Quand les foules contribuent à l'économie
Le financement participatif par actions s'inscrit dans le vaste mouvement de la participation des foules. Une participation rendue possible par la pénétration généralisée d'Internet. Les foules ont commencé par échanger de l'information et des opinions, puis des biens. Aujourd'hui, elles veulent faire circuler l'argent. Internet devient un outil de création et de multiplication du capital.
Un marché secondaire limité
De toutes les entreprises qui sollicitent du financement participatif par achat d'actions, à peine la moitié procéderont à un appel public à l'épargne. Le marché secondaire de ces actions est quasi inexistant, souligne Shane Worner, économiste sénior à l'International Organisation of Securities Commissions (IOSCO). «C'est un dossier négligé, déplore Mike Volker, un investisseur providentiel et un leader de la communauté canadienne du financement participatif. Tôt ou tard, il faudra créer une Bourse secondaire où les investisseurs pourront revendre leurs actions.»

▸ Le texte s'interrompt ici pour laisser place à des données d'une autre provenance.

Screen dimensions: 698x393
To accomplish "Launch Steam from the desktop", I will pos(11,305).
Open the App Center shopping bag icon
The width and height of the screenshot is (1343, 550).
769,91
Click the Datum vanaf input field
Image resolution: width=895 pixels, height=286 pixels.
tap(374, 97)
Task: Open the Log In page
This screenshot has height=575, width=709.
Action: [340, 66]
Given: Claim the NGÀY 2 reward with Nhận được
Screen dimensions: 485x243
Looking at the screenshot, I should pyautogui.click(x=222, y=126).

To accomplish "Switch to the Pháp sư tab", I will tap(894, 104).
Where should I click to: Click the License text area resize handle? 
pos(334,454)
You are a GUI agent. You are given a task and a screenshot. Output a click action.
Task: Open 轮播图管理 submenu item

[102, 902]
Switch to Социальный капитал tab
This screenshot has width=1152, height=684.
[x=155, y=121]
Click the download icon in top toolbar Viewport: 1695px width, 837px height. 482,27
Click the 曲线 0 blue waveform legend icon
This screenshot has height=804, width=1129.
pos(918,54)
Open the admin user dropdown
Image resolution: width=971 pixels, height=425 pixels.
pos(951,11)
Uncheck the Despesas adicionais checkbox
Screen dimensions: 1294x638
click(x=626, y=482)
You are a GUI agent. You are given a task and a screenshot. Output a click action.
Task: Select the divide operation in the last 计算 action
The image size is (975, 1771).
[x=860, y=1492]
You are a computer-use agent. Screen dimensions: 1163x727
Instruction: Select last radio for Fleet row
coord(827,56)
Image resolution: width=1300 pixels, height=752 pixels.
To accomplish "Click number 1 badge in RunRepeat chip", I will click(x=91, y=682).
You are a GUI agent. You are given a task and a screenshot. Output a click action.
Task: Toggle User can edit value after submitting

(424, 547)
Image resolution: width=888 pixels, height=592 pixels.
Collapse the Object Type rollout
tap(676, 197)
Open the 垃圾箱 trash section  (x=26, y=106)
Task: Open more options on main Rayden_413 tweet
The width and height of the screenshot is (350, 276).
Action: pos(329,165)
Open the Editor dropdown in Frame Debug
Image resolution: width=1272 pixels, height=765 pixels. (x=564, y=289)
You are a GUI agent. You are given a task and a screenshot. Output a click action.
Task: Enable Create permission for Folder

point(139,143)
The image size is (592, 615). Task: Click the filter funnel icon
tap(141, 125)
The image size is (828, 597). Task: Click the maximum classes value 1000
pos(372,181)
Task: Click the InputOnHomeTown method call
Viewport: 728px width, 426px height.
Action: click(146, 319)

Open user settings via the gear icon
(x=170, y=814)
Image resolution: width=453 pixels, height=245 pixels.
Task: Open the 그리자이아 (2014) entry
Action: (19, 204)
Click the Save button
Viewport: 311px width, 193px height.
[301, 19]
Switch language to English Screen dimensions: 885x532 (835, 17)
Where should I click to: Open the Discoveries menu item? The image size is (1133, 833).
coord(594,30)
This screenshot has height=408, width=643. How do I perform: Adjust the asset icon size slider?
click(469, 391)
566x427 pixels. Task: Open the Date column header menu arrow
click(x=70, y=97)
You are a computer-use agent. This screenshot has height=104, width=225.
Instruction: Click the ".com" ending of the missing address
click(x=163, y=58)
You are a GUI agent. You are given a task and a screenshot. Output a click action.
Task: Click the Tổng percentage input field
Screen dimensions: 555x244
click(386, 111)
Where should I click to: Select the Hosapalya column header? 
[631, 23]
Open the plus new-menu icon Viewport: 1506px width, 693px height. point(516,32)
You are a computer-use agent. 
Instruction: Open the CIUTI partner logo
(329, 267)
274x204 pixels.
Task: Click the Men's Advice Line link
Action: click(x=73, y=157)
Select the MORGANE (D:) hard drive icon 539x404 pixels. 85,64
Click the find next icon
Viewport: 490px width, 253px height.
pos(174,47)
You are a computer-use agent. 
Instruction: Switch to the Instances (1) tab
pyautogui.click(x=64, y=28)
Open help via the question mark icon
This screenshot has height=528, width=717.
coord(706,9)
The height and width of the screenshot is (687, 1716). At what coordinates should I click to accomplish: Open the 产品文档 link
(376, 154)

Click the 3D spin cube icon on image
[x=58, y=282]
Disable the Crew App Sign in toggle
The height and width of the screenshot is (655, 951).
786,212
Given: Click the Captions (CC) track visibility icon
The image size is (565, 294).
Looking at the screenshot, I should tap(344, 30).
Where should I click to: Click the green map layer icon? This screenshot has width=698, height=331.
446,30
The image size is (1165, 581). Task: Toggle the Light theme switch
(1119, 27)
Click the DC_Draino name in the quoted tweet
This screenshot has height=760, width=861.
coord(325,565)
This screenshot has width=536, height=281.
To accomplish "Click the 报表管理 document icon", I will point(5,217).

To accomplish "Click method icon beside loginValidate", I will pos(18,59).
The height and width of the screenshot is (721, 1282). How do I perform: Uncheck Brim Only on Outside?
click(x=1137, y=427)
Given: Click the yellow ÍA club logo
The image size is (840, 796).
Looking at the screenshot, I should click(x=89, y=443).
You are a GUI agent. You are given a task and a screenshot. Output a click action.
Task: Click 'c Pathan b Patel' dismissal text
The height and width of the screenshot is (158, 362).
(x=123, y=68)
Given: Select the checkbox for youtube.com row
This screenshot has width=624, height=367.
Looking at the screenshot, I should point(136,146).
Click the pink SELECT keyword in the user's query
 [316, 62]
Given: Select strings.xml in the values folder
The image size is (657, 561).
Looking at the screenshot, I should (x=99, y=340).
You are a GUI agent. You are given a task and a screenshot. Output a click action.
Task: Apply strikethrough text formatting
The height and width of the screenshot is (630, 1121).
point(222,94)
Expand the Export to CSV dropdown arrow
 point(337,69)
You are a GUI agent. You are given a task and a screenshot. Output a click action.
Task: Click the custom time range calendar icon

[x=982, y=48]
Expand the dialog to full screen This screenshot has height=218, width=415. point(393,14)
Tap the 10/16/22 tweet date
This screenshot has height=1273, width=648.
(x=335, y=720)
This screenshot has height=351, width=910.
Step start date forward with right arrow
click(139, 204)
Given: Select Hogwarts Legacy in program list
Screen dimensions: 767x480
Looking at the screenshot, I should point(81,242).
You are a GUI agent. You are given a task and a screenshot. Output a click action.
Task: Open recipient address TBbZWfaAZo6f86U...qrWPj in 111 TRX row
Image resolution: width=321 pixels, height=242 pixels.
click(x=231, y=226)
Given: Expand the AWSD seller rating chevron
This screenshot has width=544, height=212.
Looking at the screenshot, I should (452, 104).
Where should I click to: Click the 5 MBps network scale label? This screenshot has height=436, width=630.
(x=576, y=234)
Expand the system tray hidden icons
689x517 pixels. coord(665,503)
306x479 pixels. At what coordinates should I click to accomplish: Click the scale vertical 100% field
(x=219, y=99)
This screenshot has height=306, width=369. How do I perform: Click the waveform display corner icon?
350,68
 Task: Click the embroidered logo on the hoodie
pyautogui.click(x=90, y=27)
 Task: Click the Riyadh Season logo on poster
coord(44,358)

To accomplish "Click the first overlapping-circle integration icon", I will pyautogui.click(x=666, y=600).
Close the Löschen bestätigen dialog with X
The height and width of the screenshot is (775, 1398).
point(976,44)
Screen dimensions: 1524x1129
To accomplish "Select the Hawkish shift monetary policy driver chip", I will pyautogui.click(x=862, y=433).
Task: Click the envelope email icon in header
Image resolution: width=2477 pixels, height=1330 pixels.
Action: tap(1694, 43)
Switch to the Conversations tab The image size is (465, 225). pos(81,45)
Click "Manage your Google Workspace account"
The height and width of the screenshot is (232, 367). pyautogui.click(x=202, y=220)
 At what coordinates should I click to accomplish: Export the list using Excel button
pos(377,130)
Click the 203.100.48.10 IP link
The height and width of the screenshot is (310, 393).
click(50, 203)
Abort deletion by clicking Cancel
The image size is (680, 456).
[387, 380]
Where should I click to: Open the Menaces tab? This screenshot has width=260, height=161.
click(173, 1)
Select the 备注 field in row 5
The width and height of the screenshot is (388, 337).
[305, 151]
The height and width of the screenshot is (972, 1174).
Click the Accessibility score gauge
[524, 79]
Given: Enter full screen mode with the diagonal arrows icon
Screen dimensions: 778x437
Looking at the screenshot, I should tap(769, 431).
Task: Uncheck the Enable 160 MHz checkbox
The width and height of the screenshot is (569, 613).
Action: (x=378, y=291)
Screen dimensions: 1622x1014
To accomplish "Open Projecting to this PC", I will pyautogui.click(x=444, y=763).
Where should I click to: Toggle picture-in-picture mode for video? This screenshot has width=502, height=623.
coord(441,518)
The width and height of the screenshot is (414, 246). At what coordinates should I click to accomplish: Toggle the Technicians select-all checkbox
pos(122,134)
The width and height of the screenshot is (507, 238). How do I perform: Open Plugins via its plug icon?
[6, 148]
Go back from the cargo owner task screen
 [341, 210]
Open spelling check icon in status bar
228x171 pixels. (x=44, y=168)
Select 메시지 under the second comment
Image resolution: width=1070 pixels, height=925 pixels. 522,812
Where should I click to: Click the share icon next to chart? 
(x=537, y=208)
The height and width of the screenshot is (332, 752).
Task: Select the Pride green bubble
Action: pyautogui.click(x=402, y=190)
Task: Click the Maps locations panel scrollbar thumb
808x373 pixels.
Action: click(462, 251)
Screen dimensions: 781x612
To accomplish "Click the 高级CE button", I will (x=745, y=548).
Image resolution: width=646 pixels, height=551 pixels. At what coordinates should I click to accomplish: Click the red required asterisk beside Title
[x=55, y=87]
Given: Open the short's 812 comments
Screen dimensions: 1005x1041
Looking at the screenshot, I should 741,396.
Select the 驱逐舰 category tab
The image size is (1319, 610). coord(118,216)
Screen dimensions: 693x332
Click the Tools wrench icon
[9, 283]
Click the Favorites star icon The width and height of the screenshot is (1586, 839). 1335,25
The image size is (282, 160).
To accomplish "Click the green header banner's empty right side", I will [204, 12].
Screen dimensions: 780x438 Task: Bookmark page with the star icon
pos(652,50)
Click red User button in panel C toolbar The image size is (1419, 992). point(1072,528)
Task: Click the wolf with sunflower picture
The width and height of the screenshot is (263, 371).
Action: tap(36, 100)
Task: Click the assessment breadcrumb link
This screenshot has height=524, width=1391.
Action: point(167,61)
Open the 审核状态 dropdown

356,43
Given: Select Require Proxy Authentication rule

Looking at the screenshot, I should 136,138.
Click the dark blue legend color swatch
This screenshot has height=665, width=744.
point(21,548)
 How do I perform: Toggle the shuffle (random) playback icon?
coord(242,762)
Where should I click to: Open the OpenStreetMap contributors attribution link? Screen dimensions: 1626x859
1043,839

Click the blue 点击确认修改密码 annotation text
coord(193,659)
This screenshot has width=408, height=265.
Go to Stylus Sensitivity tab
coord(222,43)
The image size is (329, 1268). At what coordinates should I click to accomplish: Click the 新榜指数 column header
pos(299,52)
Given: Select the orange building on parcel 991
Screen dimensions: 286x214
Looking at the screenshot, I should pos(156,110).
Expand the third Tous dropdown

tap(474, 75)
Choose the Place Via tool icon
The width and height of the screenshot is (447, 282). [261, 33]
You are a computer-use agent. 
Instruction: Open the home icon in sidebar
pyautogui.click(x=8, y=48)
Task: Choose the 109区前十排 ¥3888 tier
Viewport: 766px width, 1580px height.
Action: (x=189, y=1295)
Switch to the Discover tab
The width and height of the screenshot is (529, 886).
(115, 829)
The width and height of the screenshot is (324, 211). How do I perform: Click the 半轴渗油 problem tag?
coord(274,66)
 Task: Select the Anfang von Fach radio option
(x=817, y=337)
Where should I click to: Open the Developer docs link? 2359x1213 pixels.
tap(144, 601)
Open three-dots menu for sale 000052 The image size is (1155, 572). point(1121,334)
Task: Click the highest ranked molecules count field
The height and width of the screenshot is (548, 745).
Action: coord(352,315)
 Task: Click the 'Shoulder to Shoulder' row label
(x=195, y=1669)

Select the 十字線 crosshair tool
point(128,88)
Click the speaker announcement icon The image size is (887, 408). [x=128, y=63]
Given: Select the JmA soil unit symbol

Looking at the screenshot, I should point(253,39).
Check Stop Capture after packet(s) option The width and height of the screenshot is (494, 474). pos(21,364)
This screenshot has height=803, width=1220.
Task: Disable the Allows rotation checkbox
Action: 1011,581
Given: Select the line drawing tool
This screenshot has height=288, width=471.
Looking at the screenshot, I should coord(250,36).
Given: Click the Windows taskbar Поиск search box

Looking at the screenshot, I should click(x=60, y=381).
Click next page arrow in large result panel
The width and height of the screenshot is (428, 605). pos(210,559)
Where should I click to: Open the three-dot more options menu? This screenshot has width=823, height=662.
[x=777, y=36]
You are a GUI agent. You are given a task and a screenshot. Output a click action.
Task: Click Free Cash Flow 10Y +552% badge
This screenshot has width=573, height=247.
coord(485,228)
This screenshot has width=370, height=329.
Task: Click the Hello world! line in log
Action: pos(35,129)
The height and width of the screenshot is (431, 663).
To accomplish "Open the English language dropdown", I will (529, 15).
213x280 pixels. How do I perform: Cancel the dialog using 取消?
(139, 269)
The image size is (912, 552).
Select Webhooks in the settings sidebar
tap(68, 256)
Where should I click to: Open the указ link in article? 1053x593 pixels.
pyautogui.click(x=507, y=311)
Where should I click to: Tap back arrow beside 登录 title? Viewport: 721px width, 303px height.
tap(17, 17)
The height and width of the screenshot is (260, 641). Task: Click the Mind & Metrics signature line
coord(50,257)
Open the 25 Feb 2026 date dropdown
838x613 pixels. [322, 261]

Six risques du financement participatif et leurs solutions
1. Risque financier : le taux de non-remboursement atteint 50 % pour le financement participatif par achat d'actions. Il est plus faible pour le financement participatif par prêt, où moins de 10 % des prêts ne sont pas remboursés. Solution : resserrer les critères de choix des projets, diversifier les placements, créer un fonds de réserve (financé par les emprunteurs en proportion de leur financement) en cas de défaut de paiement ;
2. Risque informatique : que la plateforme connaisse des problèmes techniques et perde toutes les données. Solution : héberger le prêt et l'information dans une autre organisation qui peut prendre le relais ;
3. Information insuffisante à propos des projets et des entrepreneurs. Solution : recours à des formulaires de divulgation normalisés ;
4. Risque de fraude : plus élevé dans certains pays que dans d'autres ;
5. Faible potentiel de revente des actions. Solution : créer un marché secondaire ;
6. Risque de cyberattaque. Solution : renforcement de la cybersécurité des portails.